(Saved data entries)
== Segment start ==

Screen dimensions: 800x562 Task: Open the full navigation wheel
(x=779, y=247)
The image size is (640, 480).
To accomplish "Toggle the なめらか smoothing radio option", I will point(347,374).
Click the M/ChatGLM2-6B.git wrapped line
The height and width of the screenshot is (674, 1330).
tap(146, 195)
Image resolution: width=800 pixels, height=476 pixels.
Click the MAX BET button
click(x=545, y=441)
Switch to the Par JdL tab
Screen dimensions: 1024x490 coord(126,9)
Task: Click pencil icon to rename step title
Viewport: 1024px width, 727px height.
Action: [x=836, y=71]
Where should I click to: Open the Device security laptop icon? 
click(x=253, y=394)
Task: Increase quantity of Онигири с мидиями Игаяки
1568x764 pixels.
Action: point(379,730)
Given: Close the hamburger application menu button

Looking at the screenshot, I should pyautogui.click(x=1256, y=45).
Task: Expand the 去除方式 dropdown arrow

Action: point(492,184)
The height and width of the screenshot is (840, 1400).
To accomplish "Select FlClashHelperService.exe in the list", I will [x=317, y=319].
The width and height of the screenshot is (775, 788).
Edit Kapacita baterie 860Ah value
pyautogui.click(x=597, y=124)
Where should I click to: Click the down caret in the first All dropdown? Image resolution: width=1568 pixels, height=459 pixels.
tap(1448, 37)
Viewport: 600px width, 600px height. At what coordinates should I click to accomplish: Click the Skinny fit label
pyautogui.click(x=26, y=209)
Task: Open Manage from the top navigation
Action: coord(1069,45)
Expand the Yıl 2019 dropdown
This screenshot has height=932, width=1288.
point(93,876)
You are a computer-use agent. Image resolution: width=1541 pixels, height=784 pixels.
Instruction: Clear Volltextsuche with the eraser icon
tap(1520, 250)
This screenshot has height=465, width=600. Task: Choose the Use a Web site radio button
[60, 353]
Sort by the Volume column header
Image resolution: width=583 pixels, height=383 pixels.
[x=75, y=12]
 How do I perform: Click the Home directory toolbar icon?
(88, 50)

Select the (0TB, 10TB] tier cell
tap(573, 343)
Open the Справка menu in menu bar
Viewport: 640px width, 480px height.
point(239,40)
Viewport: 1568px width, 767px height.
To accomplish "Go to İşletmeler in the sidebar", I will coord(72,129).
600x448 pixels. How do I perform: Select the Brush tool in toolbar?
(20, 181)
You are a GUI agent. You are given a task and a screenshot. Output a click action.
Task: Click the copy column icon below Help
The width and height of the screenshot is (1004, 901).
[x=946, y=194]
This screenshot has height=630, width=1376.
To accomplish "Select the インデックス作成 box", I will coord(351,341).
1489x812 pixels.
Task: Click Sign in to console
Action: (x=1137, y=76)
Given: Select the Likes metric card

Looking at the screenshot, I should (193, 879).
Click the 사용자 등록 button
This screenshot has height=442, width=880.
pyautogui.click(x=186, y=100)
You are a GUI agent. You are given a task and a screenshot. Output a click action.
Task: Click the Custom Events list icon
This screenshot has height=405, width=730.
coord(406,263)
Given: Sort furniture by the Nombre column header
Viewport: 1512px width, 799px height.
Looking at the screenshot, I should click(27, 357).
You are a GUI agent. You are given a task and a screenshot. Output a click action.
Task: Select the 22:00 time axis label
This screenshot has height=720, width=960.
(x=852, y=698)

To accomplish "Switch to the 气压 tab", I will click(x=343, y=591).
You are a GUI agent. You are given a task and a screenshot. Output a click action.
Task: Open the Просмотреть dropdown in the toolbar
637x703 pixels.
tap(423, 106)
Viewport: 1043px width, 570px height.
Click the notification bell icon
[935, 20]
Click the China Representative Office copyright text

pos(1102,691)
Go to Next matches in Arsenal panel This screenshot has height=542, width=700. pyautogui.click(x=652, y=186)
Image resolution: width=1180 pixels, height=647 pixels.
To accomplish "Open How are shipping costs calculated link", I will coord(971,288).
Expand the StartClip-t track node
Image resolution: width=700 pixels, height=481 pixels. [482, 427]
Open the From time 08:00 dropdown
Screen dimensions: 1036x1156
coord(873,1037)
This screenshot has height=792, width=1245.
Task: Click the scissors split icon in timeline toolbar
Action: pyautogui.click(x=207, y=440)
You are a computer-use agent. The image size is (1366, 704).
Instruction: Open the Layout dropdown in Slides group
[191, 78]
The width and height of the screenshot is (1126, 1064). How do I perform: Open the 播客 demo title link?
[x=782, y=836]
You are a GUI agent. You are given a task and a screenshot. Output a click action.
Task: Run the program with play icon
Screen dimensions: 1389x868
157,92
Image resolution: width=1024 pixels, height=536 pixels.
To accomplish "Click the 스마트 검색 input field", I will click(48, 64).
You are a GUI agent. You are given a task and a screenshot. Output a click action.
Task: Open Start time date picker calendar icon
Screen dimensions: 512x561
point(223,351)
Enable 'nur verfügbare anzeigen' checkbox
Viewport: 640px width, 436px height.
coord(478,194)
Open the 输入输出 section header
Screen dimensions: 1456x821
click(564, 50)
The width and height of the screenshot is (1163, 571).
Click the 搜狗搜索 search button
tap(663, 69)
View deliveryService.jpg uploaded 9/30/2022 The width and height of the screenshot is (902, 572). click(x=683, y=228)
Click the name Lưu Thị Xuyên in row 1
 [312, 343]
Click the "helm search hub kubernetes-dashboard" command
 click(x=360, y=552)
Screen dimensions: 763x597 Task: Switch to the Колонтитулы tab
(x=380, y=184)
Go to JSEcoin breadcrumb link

== Segment end ==

Would you write out the full set of records above without alteration?

Screen dimensions: 800x562 Task: Open the full navigation wheel
(x=779, y=247)
The image size is (640, 480).
To accomplish "Toggle the なめらか smoothing radio option", I will point(347,374).
Click the M/ChatGLM2-6B.git wrapped line
The height and width of the screenshot is (674, 1330).
tap(146, 195)
Image resolution: width=800 pixels, height=476 pixels.
Click the MAX BET button
click(x=545, y=441)
Switch to the Par JdL tab
Screen dimensions: 1024x490 coord(126,9)
Task: Click pencil icon to rename step title
Viewport: 1024px width, 727px height.
Action: [x=836, y=71]
Where should I click to: Open the Device security laptop icon? 
click(x=253, y=394)
Task: Increase quantity of Онигири с мидиями Игаяки
1568x764 pixels.
Action: point(379,730)
Given: Close the hamburger application menu button

Looking at the screenshot, I should pyautogui.click(x=1256, y=45).
Task: Expand the 去除方式 dropdown arrow

Action: point(492,184)
The height and width of the screenshot is (840, 1400).
To accomplish "Select FlClashHelperService.exe in the list", I will [x=317, y=319].
The width and height of the screenshot is (775, 788).
Edit Kapacita baterie 860Ah value
pyautogui.click(x=597, y=124)
Where should I click to: Click the down caret in the first All dropdown? Image resolution: width=1568 pixels, height=459 pixels.
tap(1448, 37)
Viewport: 600px width, 600px height. At what coordinates should I click to accomplish: Click the Skinny fit label
pyautogui.click(x=26, y=209)
Task: Open Manage from the top navigation
Action: coord(1069,45)
Expand the Yıl 2019 dropdown
This screenshot has height=932, width=1288.
point(93,876)
You are a computer-use agent. Image resolution: width=1541 pixels, height=784 pixels.
Instruction: Clear Volltextsuche with the eraser icon
tap(1520, 250)
This screenshot has height=465, width=600. Task: Choose the Use a Web site radio button
[60, 353]
Sort by the Volume column header
Image resolution: width=583 pixels, height=383 pixels.
[x=75, y=12]
 How do I perform: Click the Home directory toolbar icon?
(88, 50)

Select the (0TB, 10TB] tier cell
tap(573, 343)
Open the Справка menu in menu bar
Viewport: 640px width, 480px height.
point(239,40)
Viewport: 1568px width, 767px height.
To accomplish "Go to İşletmeler in the sidebar", I will coord(72,129).
600x448 pixels. How do I perform: Select the Brush tool in toolbar?
(20, 181)
You are a GUI agent. You are given a task and a screenshot. Output a click action.
Task: Click the copy column icon below Help
The width and height of the screenshot is (1004, 901).
[x=946, y=194]
This screenshot has height=630, width=1376.
To accomplish "Select the インデックス作成 box", I will coord(351,341).
1489x812 pixels.
Task: Click Sign in to console
Action: (x=1137, y=76)
Given: Select the Likes metric card

Looking at the screenshot, I should (193, 879).
Click the 사용자 등록 button
This screenshot has height=442, width=880.
pyautogui.click(x=186, y=100)
You are a GUI agent. You are given a task and a screenshot. Output a click action.
Task: Click the Custom Events list icon
This screenshot has height=405, width=730.
coord(406,263)
Given: Sort furniture by the Nombre column header
Viewport: 1512px width, 799px height.
Looking at the screenshot, I should click(27, 357).
You are a GUI agent. You are given a task and a screenshot. Output a click action.
Task: Select the 22:00 time axis label
This screenshot has height=720, width=960.
(x=852, y=698)

To accomplish "Switch to the 气压 tab", I will click(x=343, y=591).
You are a GUI agent. You are given a task and a screenshot. Output a click action.
Task: Open the Просмотреть dropdown in the toolbar
637x703 pixels.
tap(423, 106)
Viewport: 1043px width, 570px height.
Click the notification bell icon
[935, 20]
Click the China Representative Office copyright text

pos(1102,691)
Go to Next matches in Arsenal panel This screenshot has height=542, width=700. pyautogui.click(x=652, y=186)
Image resolution: width=1180 pixels, height=647 pixels.
To accomplish "Open How are shipping costs calculated link", I will coord(971,288).
Expand the StartClip-t track node
Image resolution: width=700 pixels, height=481 pixels. [482, 427]
Open the From time 08:00 dropdown
Screen dimensions: 1036x1156
coord(873,1037)
This screenshot has height=792, width=1245.
Task: Click the scissors split icon in timeline toolbar
Action: pyautogui.click(x=207, y=440)
You are a computer-use agent. The image size is (1366, 704).
Instruction: Open the Layout dropdown in Slides group
[191, 78]
The width and height of the screenshot is (1126, 1064). How do I perform: Open the 播客 demo title link?
[x=782, y=836]
You are a GUI agent. You are given a task and a screenshot. Output a click action.
Task: Run the program with play icon
Screen dimensions: 1389x868
157,92
Image resolution: width=1024 pixels, height=536 pixels.
To accomplish "Click the 스마트 검색 input field", I will click(48, 64).
You are a GUI agent. You are given a task and a screenshot. Output a click action.
Task: Open Start time date picker calendar icon
Screen dimensions: 512x561
point(223,351)
Enable 'nur verfügbare anzeigen' checkbox
Viewport: 640px width, 436px height.
coord(478,194)
Open the 输入输出 section header
Screen dimensions: 1456x821
click(564, 50)
The width and height of the screenshot is (1163, 571).
Click the 搜狗搜索 search button
tap(663, 69)
View deliveryService.jpg uploaded 9/30/2022 The width and height of the screenshot is (902, 572). click(x=683, y=228)
Click the name Lưu Thị Xuyên in row 1
 [312, 343]
Click the "helm search hub kubernetes-dashboard" command
 click(x=360, y=552)
Screen dimensions: 763x597 Task: Switch to the Колонтитулы tab
(x=380, y=184)
Go to JSEcoin breadcrumb link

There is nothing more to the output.